--- START ---
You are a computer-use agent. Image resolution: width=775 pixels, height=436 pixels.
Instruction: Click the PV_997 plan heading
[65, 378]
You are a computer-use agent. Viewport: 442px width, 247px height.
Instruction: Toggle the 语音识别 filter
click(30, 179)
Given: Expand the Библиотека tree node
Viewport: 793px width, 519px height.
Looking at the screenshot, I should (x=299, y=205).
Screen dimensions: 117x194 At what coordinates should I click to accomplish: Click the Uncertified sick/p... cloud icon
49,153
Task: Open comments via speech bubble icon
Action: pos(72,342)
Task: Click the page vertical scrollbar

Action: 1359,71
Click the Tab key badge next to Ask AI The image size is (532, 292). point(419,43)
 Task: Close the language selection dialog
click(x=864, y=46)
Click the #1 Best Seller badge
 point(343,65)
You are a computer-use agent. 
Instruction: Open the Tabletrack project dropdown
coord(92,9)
--- END ---
◆ **Task directions**:
From the listing above, pick out each line where the word "computer" appears.

◆ **Solution for this problem**:
You are a computer-use agent. Image resolution: width=775 pixels, height=436 pixels.
You are a computer-use agent. Viewport: 442px width, 247px height.
You are a computer-use agent. 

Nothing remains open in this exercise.